The task
Copy only those lines which run from the line containing "This screenshot has width=1200, height=779." to the end of the entries below, both inclusive, exactly as written and with no pictures.

Data provided START

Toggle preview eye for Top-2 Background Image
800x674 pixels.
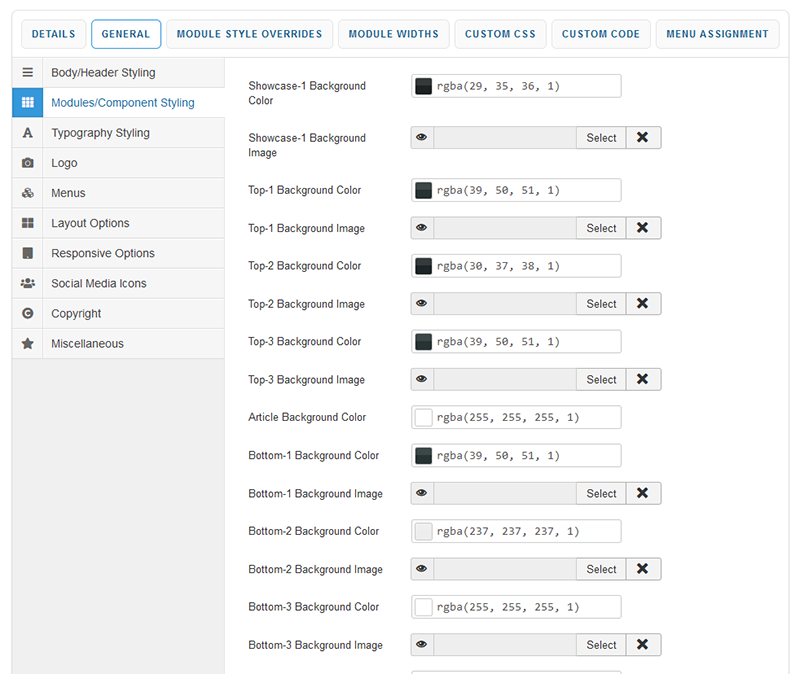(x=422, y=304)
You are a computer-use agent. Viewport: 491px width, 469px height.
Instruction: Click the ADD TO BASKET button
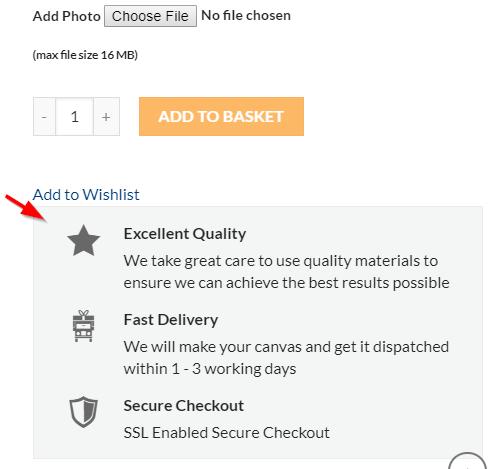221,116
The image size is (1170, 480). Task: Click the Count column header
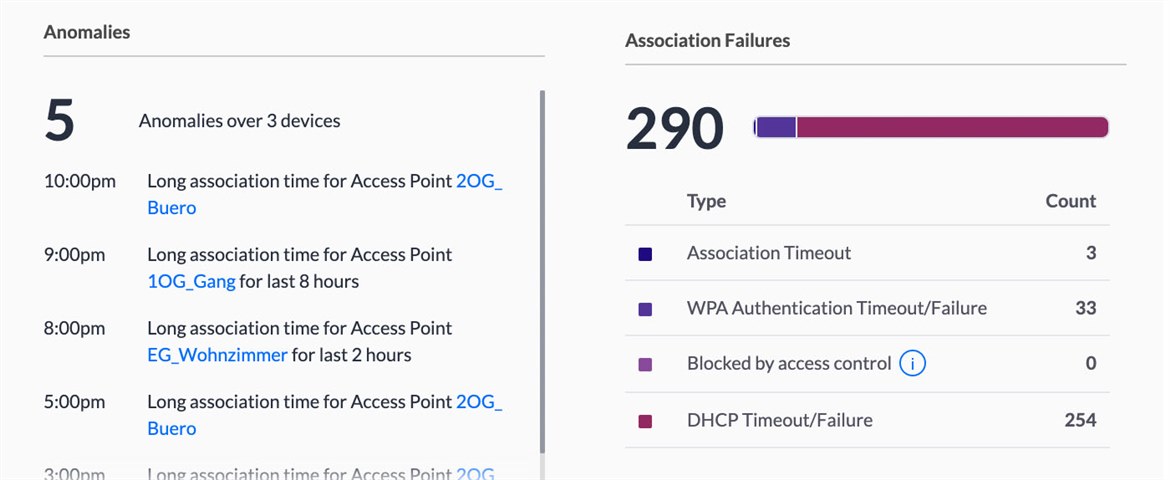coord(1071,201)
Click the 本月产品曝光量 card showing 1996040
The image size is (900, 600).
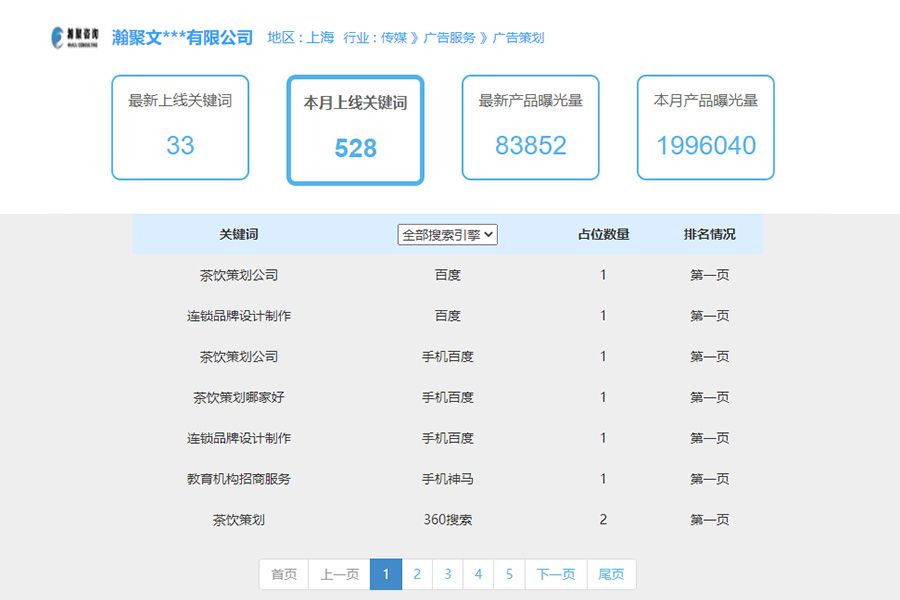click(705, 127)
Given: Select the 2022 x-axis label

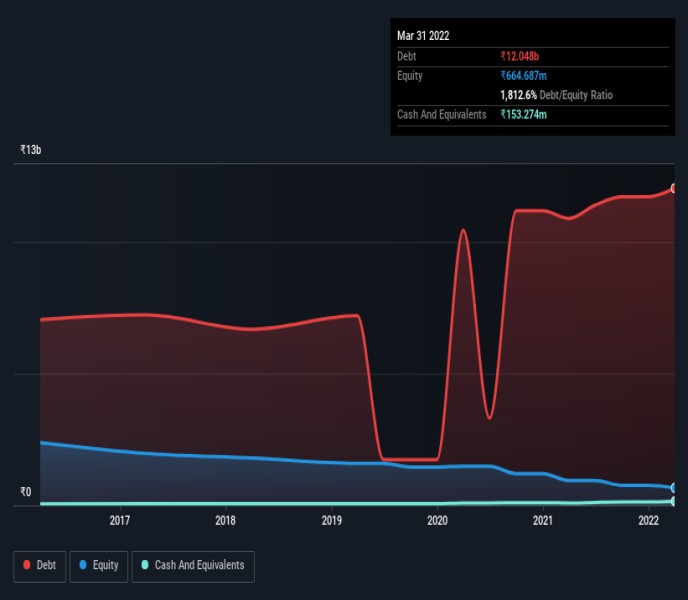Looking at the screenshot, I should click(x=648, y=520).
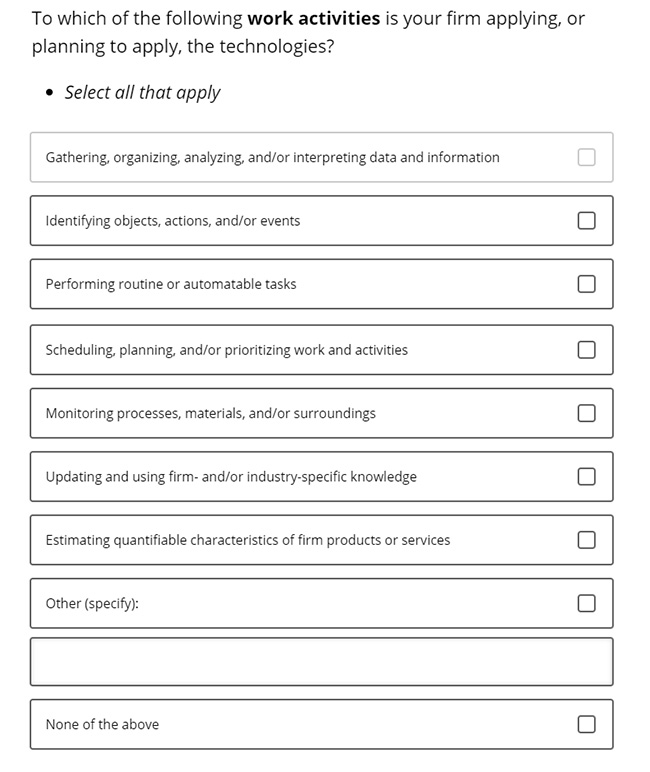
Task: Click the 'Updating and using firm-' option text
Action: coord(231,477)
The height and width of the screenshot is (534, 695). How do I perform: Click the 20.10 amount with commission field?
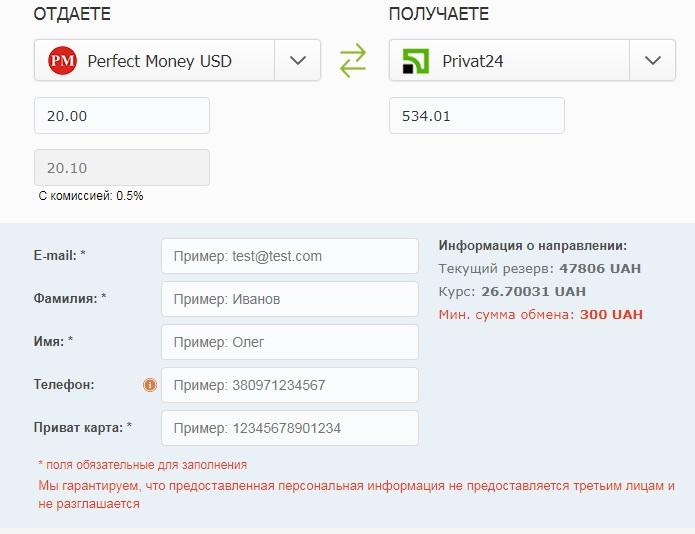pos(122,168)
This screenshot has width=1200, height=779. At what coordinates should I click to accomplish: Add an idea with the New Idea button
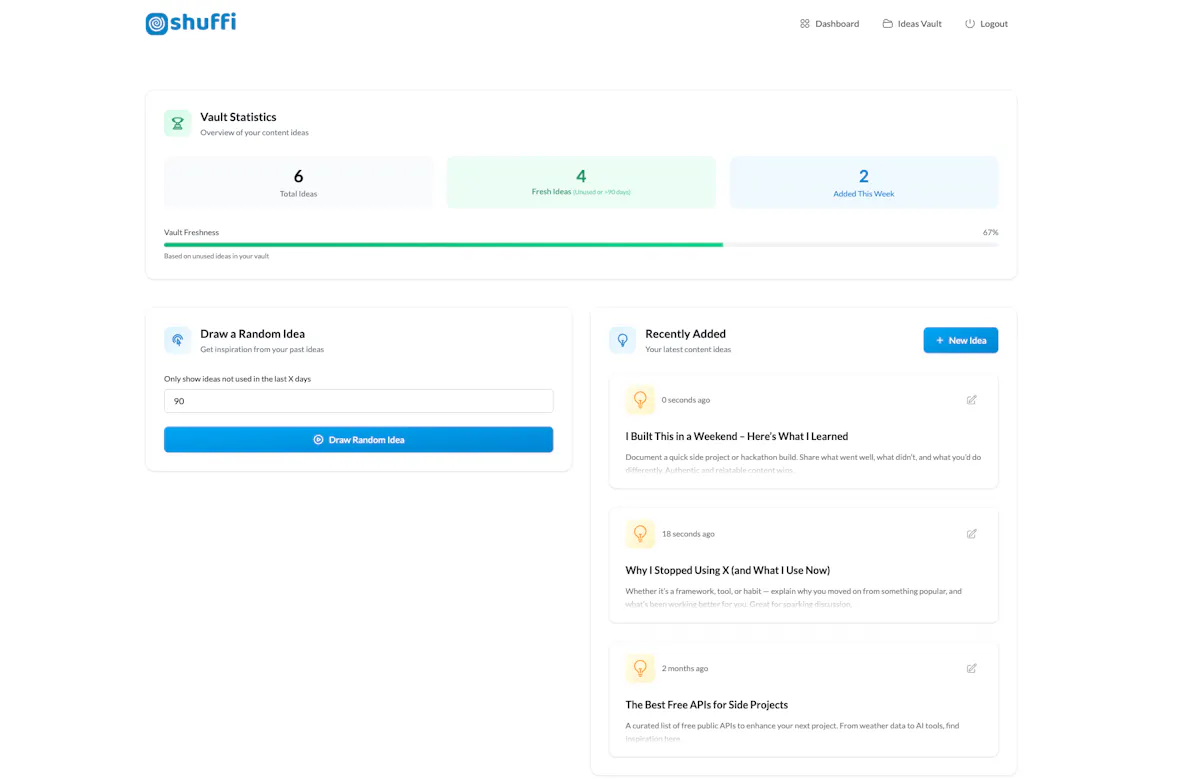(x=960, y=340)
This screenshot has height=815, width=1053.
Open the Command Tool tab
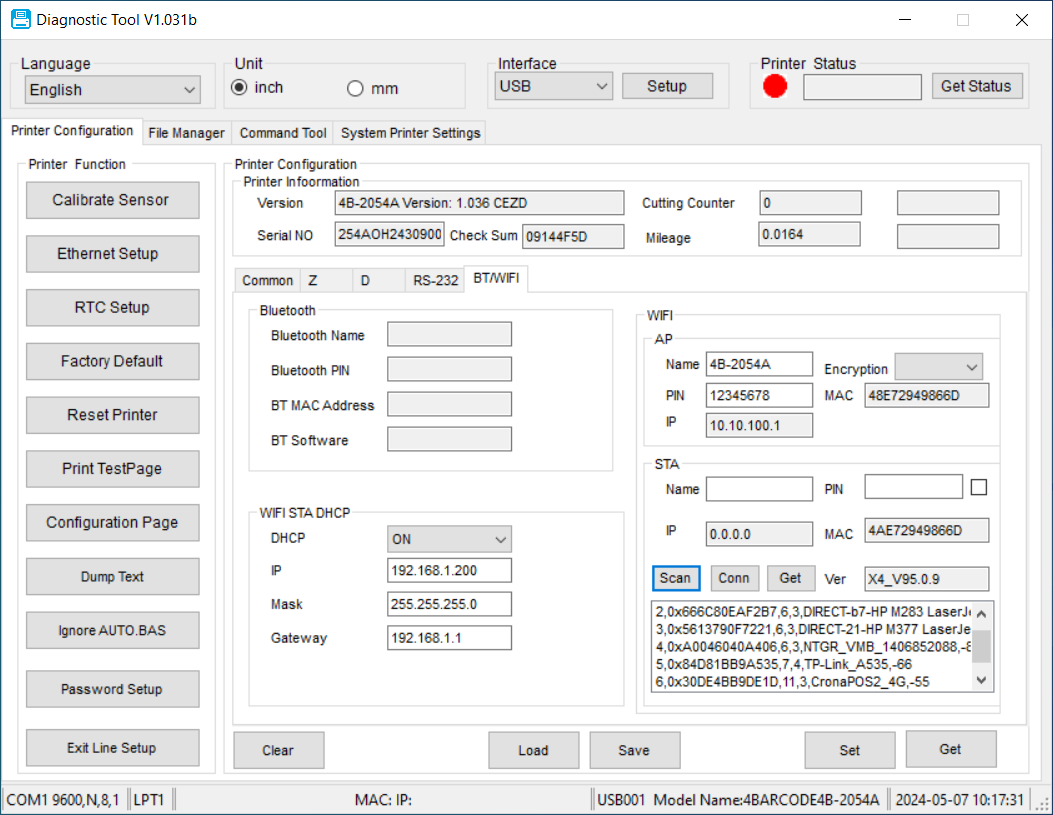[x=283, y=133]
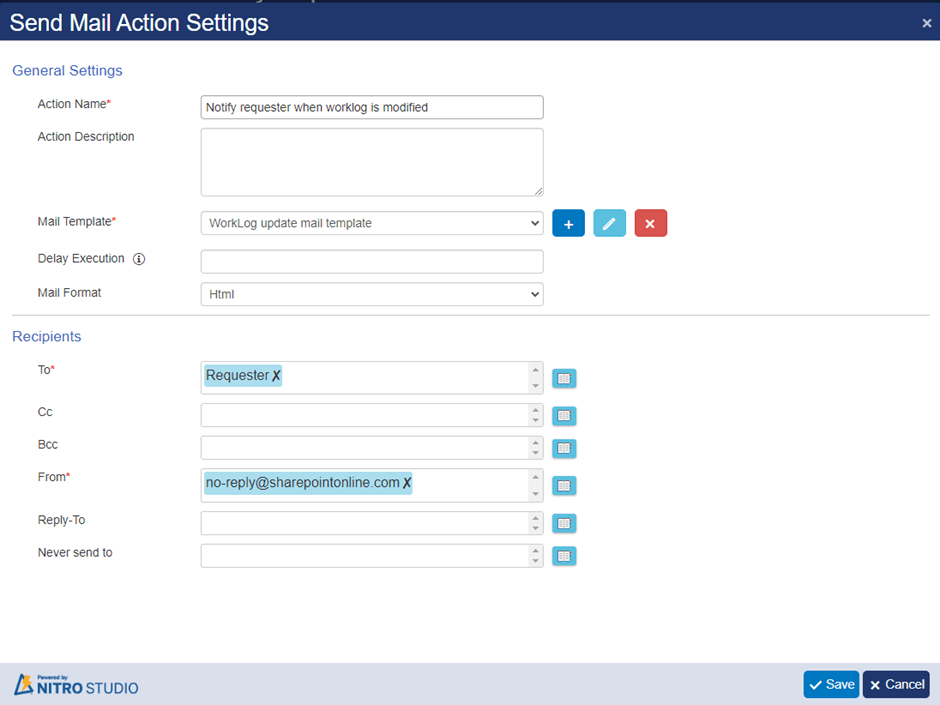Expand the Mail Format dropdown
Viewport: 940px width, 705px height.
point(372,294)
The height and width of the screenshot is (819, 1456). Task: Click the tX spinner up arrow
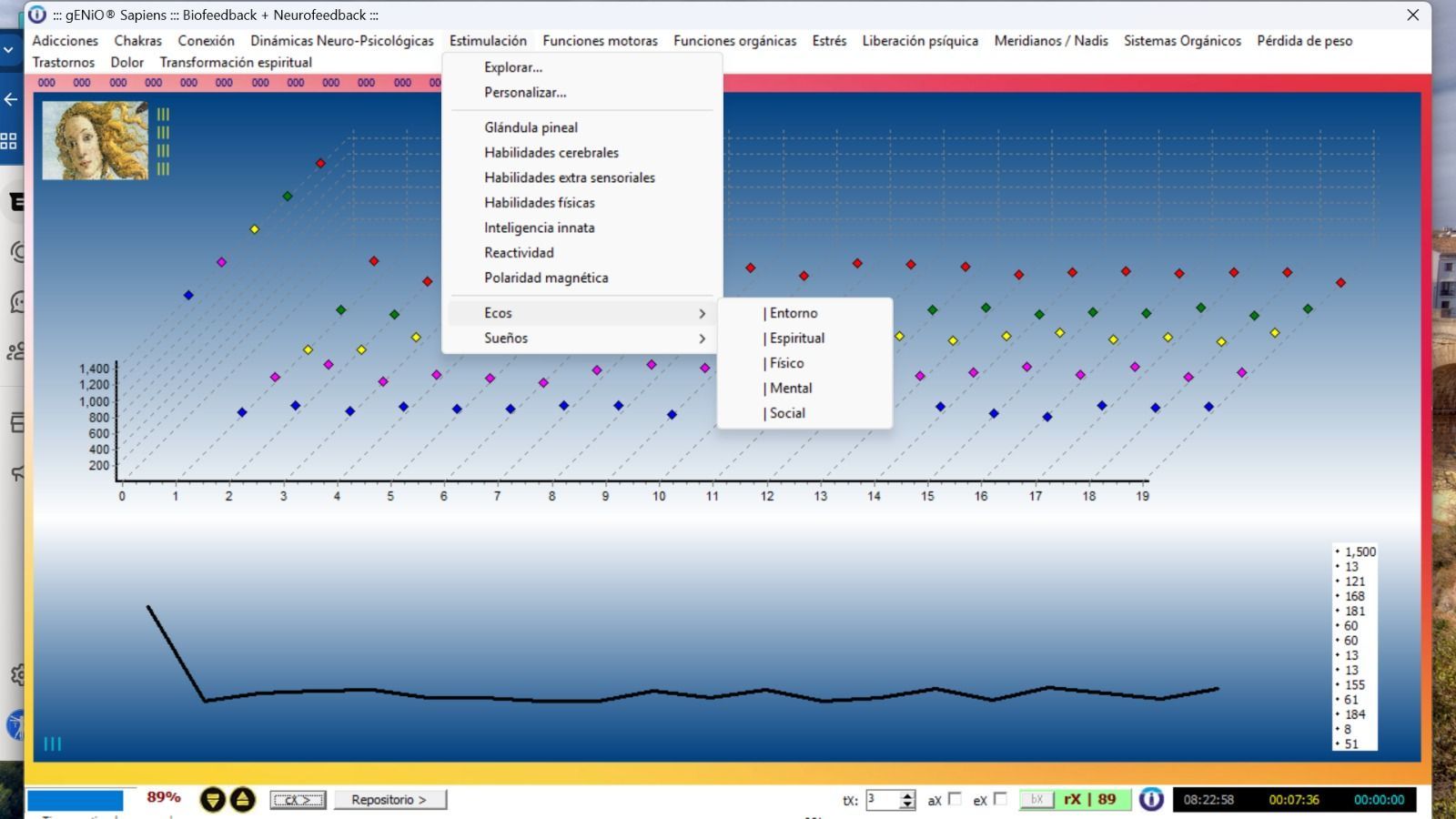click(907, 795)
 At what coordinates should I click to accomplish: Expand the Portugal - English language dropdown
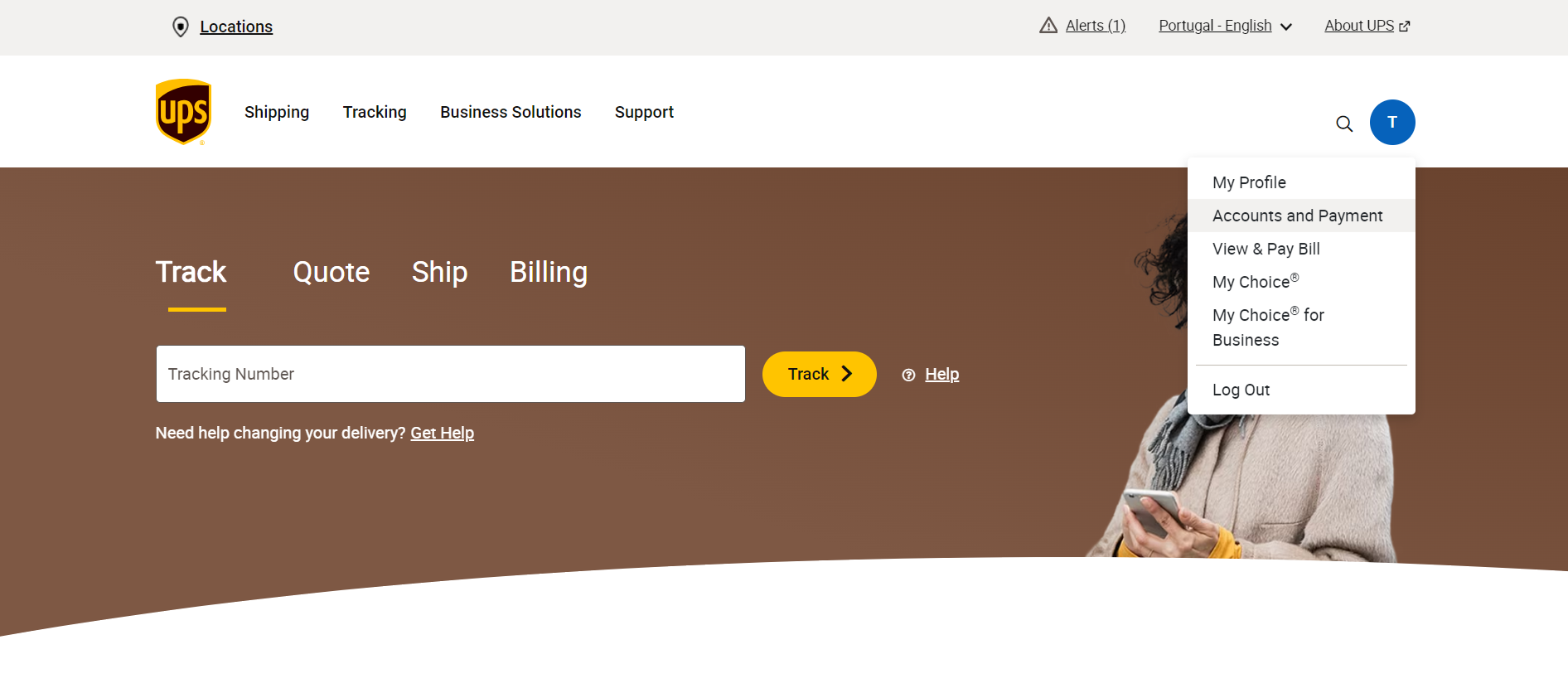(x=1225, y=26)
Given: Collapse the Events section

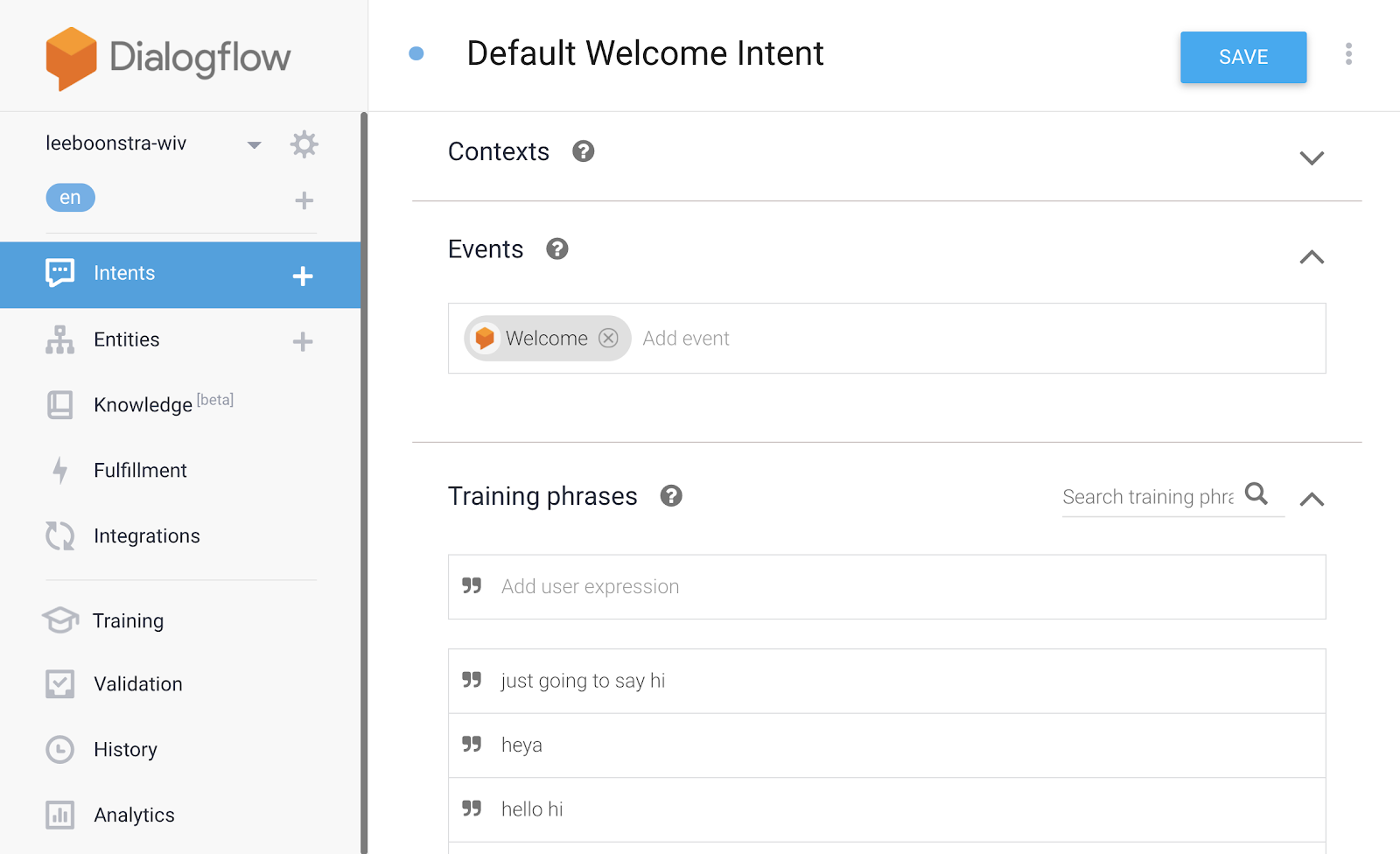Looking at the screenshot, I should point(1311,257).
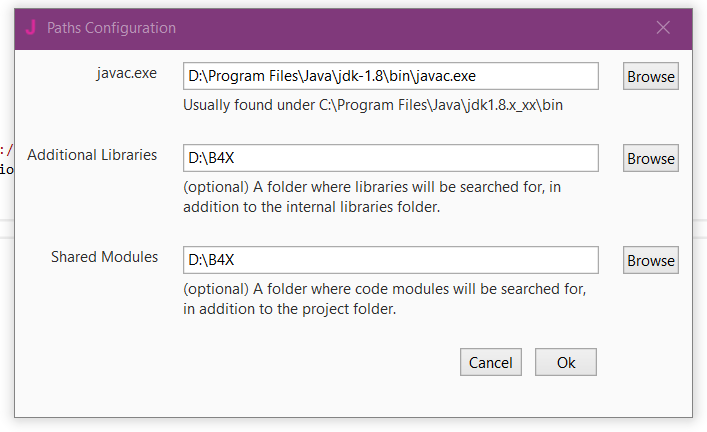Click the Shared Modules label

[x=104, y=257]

Data provided END

Expected answer
This screenshot has width=1200, height=779. At what coordinates should I click to accomplish: Add an idea with the New Idea button
(x=960, y=340)
This screenshot has height=815, width=1053.
Open the Command Tool tab
[x=283, y=133]
Expand the Mail Format dropdown
Viewport: 940px width, 705px height.
point(372,294)
The height and width of the screenshot is (819, 1456). Task: Click the tX spinner up arrow
click(907, 795)
 At what coordinates should I click to accomplish: Expand the Portugal - English language dropdown
(x=1225, y=26)
Given: Collapse the Events section

Looking at the screenshot, I should point(1311,257).
Click the Shared Modules label

[x=104, y=257]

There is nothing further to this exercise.